In order to oxidise a mixture one mole of each of $Fe{{C}_{2}}{{O}_{4}}$, $F{{e}_{2}}{{({{C}_{2}}{{O}_{4}})}_{3}}$, $FeS{{O}_{4}}$ and $F{{e}_{2}}{{(S{{O}_{4}})}_{3}}$ in acidic medium, the number of moles of $KMn{{O}_{4}}$ required is:
(A) 3
(B) 2
(C) 1
(D) 1.5

Answer 1

Hint: An oxidizing agent is a reactant that removes electrons from other reactants during a redox reaction. The oxidizing agent typically takes these electrons for itself, thus gaining electrons and being reduced. An oxidizing agent is thus an electron acceptor.

Complete step by step answer: In an acidic solution, permanganate(VII) ion is reduced to the colourless manganese(II) (Mn2+) ion.
\[8{{H}^{+}}+Mn{{O}_{4}}^{-}+5{{e}^{-}}\to M{{n}^{2+}}+4{{H}_{2}}O\]
The manganese atom in this reaction changes from +7 oxidation to +2 oxidation, there is a change of 5 electrons, therefore the n-factor of Permanganate will be 5. Since Permanganate is an oxidizing agent, it will oxidize $Fe{{C}_{2}}{{O}_{4}}$ ,$F{{e}_{2}}{{({{C}_{2}}{{O}_{4}})}_{3}}$, $FeS{{O}_{4}}$ and $F{{e}_{2}}{{(S{{O}_{4}})}_{3}}$ in acidic medium. Now we will see oxidation of each species with change in oxidation number and n-factor.
Oxidation of $Fe{{C}_{2}}{{O}_{4}}$ will give,
\[\begin{align}
  & F{{e}^{+2}}\to F{{e}^{+3}} \\
 & {{C}_{2}}{{O}_{4}}^{-2}\to 2C{{O}_{2}}+2{{e}^{-}} \\
\end{align}\]
There change of 1 electron in iron oxidation state and 2 electron change in oxalic acid, therefore, the n-factor will be 3. Similarly Oxidation of $F{{e}_{2}}{{({{C}_{2}}{{O}_{4}})}_{3}}$ will give,
\[{{C}_{2}}{{O}_{4}}^{-2}\to 2C{{O}_{2}}+2{{e}^{-}}\]
Iron is already in +3 oxidation state, therefore, n-factor is 2x3=6.
Oxidation of $FeS{{O}_{4}}$ will give n-factor 1 and oxidation of $F{{e}_{2}}{{(S{{O}_{4}})}_{3}}$ will give n-factor 0.
Since, Permanganate will oxidize each species therefore, the relation will be,
Moles of permanganate x n-factor= moles of $Fe{{C}_{2}}{{O}_{4}}$ x n-factor+ moles of $F{{e}_{2}}{{({{C}_{2}}{{O}_{4}})}_{3}}$ x n-factor+ moles of $FeS{{O}_{4}}$ x n-factor+ moles of $F{{e}_{2}}{{(S{{O}_{4}})}_{3}}$ x n-factor
\[\begin{align}
  & n\times 5=1\times 3+1\times 6+1\times 1+1\times 0 \\
 & n=\dfrac{10}{5}=2 \\
\end{align}\]
Therefore, 2 moles of permanganate will be needed to oxidize one mole of $Fe{{C}_{2}}{{O}_{4}}$ , $F{{e}_{2}}{{({{C}_{2}}{{O}_{4}})}_{3}}$, $FeS{{O}_{4}}$ and $F{{e}_{2}}{{(S{{O}_{4}})}_{3}}$ in acidic medium.

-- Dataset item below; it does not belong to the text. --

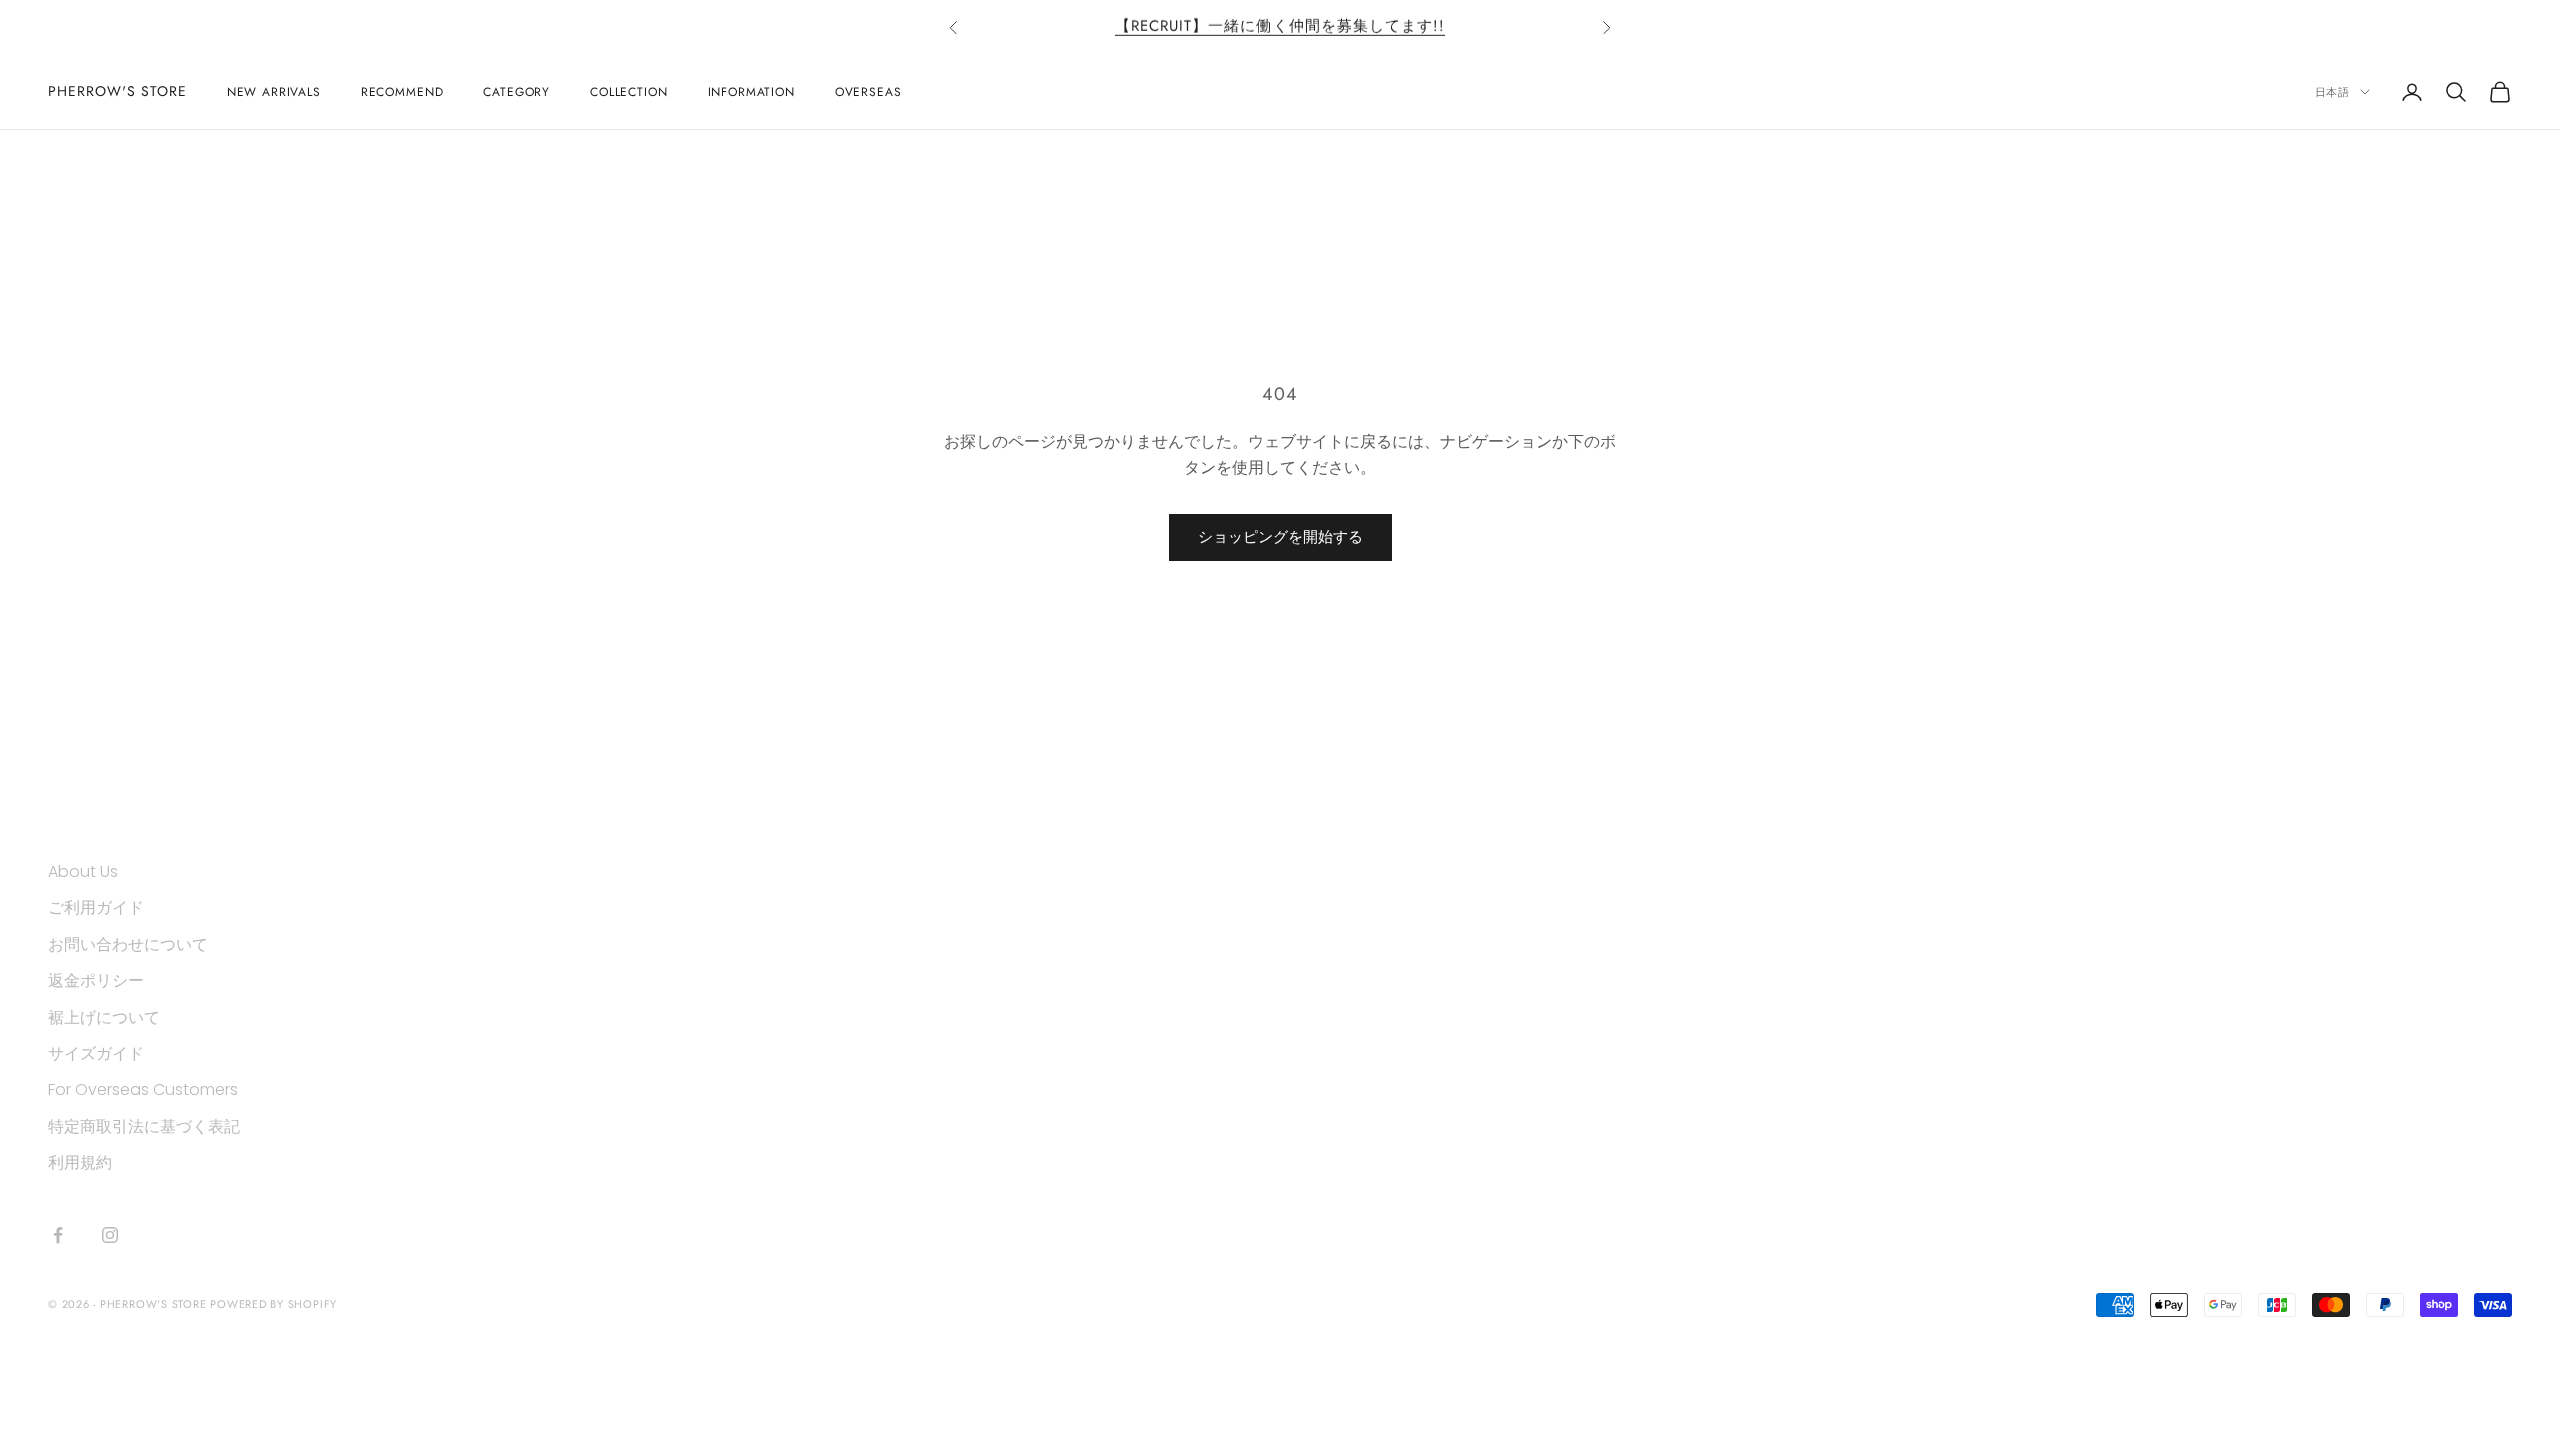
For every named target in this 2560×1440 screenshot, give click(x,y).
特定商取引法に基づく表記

Hence, the correct option is the B option.

Note: A permanganate is the general name for a chemical compound containing the manganate(VII) ion, $(Mn{{O}_{4}}^{-})$ . Because manganese is in the +7 oxidation state, the permanganate(VII) ion is a strong oxidizing agent.